Now that same science has been deployed to help explain the deeds of the biggest criminal of them all: Adolf Hitler
Hitler’s DNA: Blueprint of a Dictator uses an analysis of his DNA to suggest he suffered from Kallmann Syndrome, which can affect the development of sexual organs. The DNA sample, found on a fading bloodstain on a sofa in the Berlin bunker where Hitler blew his brains out in April 1945, has also debunked the myth that the Fuhrer had Jewish ancestry.
‘We had these tantalising clues about Hitler,’ says professor Turi King, from the University of Bath, who led the analysis. ‘But now we’ve got some genetic information that backs that up. DNA can be likened to another text, helping to solve historical mysteries.’
The programme makers also sent Hitler’s DNA results to Aarhus University in Denmark, to determine whether he may have suffered from any psychiatric or neurodevelopmental conditions. The analysis suggests he had a higher-than-average chance of having ADHD and was in the top one per cent of people at risk of having autism.
‘I think that we’re quite entitled to use ‘criminal autistic psychopathy’ to describe Hitler,’ says psychiatrist professor Michael Fitzgerald. ‘It highlights: number one, his criminality; number two, his autism; and number three, his psychopathy. It’s a very complex mixture. Hitler is one in a million, or maybe one in a billion.’
It is a supreme irony, of course, that Hitler’s own condition would have probably merited death under the Nazis’ own warped and inhuman ideology.
The findings shed some light on another mystery about Hitler: why his relationships with women throughout his life were so uncomfortable. Dr Alex Kay, a historian at Germany’s Potsdam University, says that ‘no one has ever really been able to explain why Hitler was so uncomfortable around women throughout his life, or why he probably never entered into intimate relations with women.’ Channel 4’s programme offers a possible answer: symptoms of Kallmann Syndrome include low testosterone.
Eva Braun, his long-suffering mistress who died in the same bunker as Hitler, twice attempted suicide because of his neglect of her. Hitler’s sexuality has long been a subject of prurient speculation but the DNA analysis seems to confirm Eva’s complaints of his inadequacy as a lover. Some sources – like Hitler’s valet Heinz Linge, whose wife washed their bedsheets – maintained that the couple never had ‘normal’ sex at all.

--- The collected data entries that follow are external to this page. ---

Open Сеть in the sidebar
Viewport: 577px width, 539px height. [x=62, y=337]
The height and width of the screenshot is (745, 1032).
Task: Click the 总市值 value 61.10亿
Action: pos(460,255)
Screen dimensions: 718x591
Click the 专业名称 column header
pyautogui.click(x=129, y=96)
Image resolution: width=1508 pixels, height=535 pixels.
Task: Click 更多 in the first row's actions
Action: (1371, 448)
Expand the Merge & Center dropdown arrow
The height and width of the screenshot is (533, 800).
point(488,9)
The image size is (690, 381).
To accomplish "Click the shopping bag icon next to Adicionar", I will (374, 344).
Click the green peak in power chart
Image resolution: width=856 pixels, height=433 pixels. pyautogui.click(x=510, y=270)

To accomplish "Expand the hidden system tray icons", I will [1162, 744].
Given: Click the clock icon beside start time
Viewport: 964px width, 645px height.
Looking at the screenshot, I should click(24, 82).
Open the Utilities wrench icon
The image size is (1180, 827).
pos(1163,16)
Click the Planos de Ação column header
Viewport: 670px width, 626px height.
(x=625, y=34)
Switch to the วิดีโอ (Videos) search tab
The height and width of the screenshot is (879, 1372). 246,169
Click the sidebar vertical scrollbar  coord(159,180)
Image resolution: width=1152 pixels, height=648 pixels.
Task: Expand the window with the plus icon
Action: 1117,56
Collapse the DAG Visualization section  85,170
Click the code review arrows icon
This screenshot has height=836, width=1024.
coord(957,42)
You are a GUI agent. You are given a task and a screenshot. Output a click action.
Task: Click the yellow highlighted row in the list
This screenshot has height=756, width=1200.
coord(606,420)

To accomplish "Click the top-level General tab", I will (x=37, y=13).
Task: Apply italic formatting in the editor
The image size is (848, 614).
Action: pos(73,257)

Before Eva was on the scene, Hitler lived in Munich with his young half niece Geli Raubel, who shot herself in their flat in 1931, in despair at his perverse behaviour and controlling attitude. Hitler showed extreme grief at her passing, kept her room as a shrine, and almost abandoned his political career as a result.
Another significant discovery emerging from the DNA analysis shows that, contrary to rumours, the architect of the Holocaust had no Jewish blood. His father’s biological father was rumoured by his political enemies to be Jewish. Hitler went to great lengths to investigate and then destroy documentary evidence about his Austrian family roots. But the show’s analysis suggests this wasn’t because he was partly Jewish, but rather that his family roots were full of incestuous intermarriage between his relations.
The idea for the documentary arose in 2018 when the producers, Blink Films, noted how many criminal cold cases were being solved using advances in DNA science. Now that same science has been deployed to help explain the deeds of the biggest criminal of them all: Adolf Hitler. We’ll never know if Hitler really did have ‘one ball’. But a diagnosis of Kallmann Syndrome – which can mean that a man’s testicles don’t descend properly – suggests there was, at least, some semblance of reality behind the rhyme.